*Given request 1:* In the newsgroup post, how many intermediate nodes does the reported result say a neural net needs to realize any boolean function of n inputs to n outputs?
*Given request 2:* Quote the passage of the newsgroup post between "Newsgroups: comp.ai.neural-nets" and "honavar@goat.cs.wisc.edu (Vasant Honavar)", inclusive.

*Source document:*
Path: utzoo!utgpu!jarvis.csri.toronto.edu!mailrus!uwm.edu!uwvax!goat!honavar
From: honavar@goat.cs.wisc.edu (A Buggy AI Program)
Newsgroups: comp.ai.neural-nets
Subject: Re: Minimum # of internal nodes to form boolean function
Message-ID: <8837@spool.cs.wisc.edu>
Date: 12 Oct 89 18:03:12 GMT
References: <1989Oct12.050402.9790@boingo.med.jhu.edu>
Sender: news@spool.cs.wisc.edu
Reply-To: honavar@goat.cs.wisc.edu (Vasant Honavar)
Distribution: usa
Organization: U of Wisconsin CS Dept
Lines: 17

In article <1989Oct12.050402.9790@boingo.med.jhu.edu> heath@cs.jhu.edu (David Heath) writes:
>
>  I've been told that Robert Heicht Neilson recently proved that any
>boolean function of n inputs to n outputs can be realized with a neural
>net having n input nodes, n output nodes and 2n-1 intermediate nodes
>(a total of 3 layers). Is there any truth to this statement? Please
>forgive me if this has been discussed here before.

*Material shown:*

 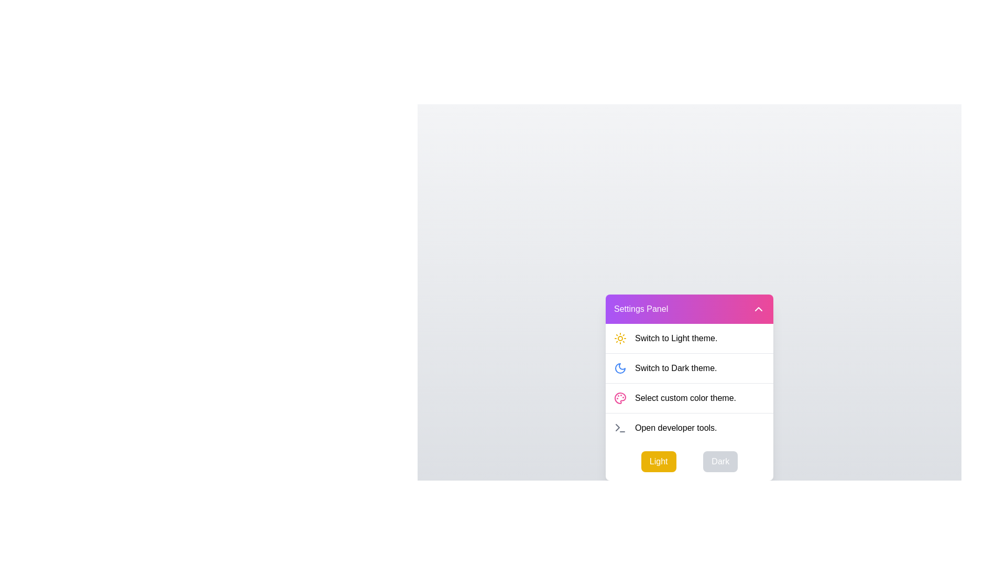 What do you see at coordinates (689, 398) in the screenshot?
I see `the 'Select custom color theme' option` at bounding box center [689, 398].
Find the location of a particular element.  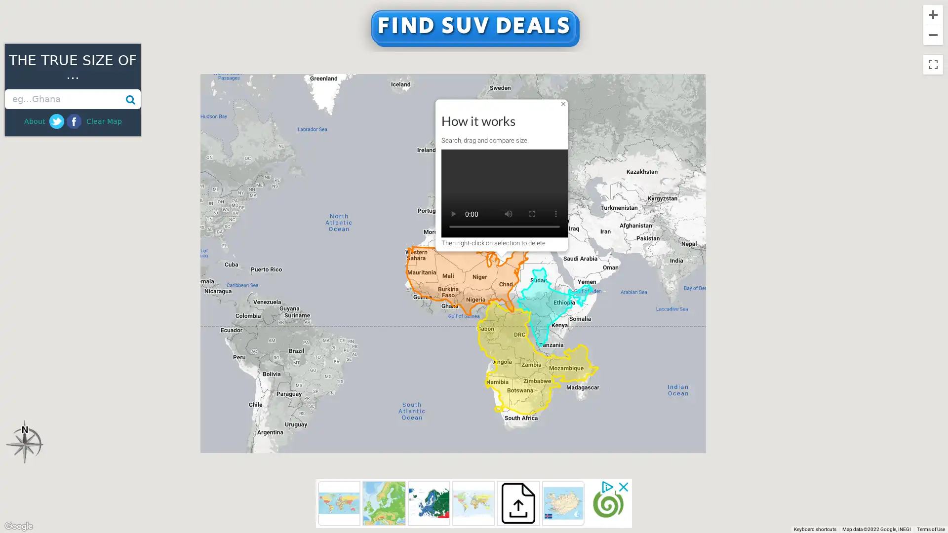

Zoom out is located at coordinates (933, 34).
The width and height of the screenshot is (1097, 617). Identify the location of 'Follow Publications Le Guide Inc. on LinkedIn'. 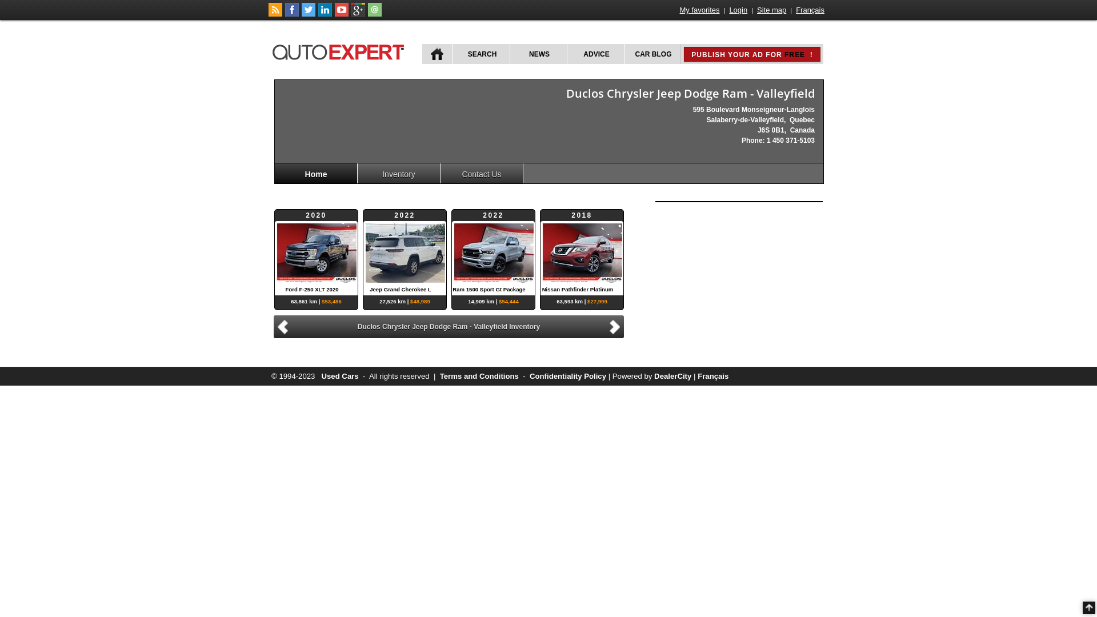
(325, 14).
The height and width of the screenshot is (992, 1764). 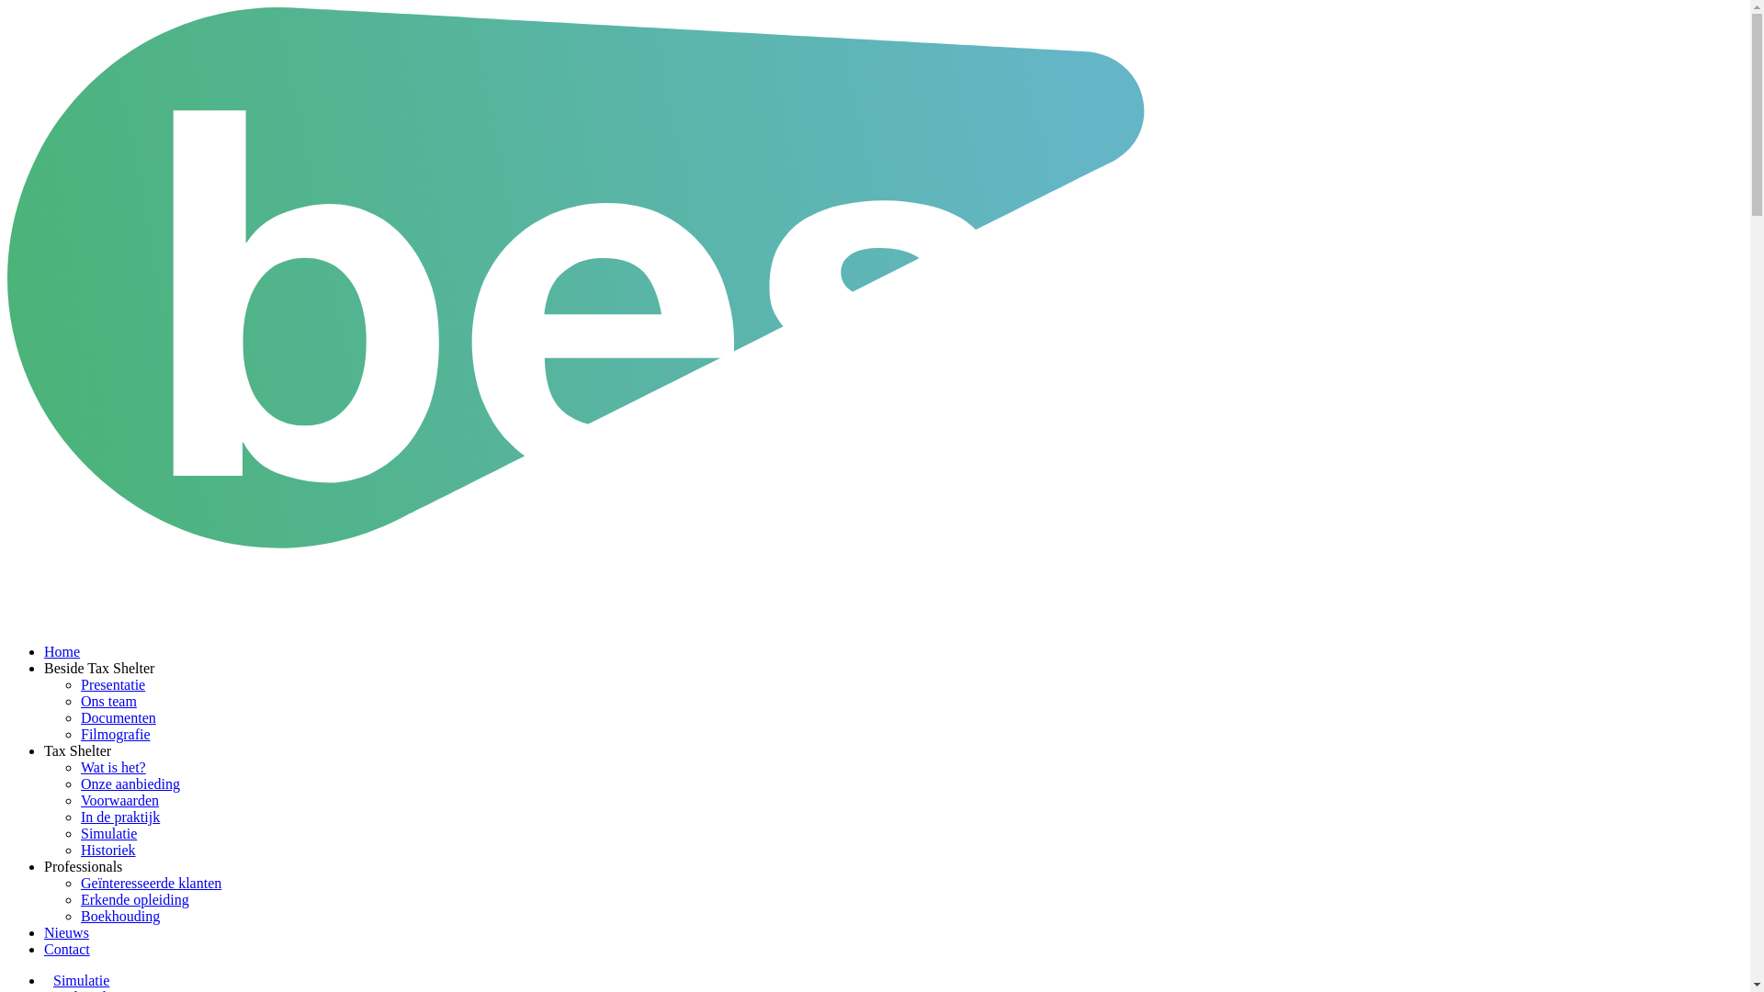 What do you see at coordinates (107, 701) in the screenshot?
I see `'Ons team'` at bounding box center [107, 701].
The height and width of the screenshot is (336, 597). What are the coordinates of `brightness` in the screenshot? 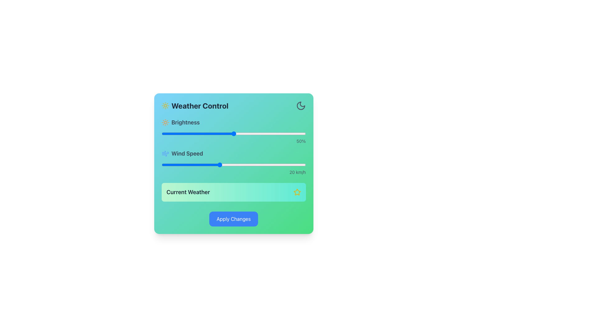 It's located at (210, 133).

*Answer 1:* 2n-1 intermediate nodes.

*Answer 2:*
Newsgroups: comp.ai.neural-nets
Subject: Re: Minimum # of internal nodes to form boolean function
Message-ID: <8837@spool.cs.wisc.edu>
Date: 12 Oct 89 18:03:12 GMT
References: <1989Oct12.050402.9790@boingo.med.jhu.edu>
Sender: news@spool.cs.wisc.edu
Reply-To: honavar@goat.cs.wisc.edu (Vasant Honavar)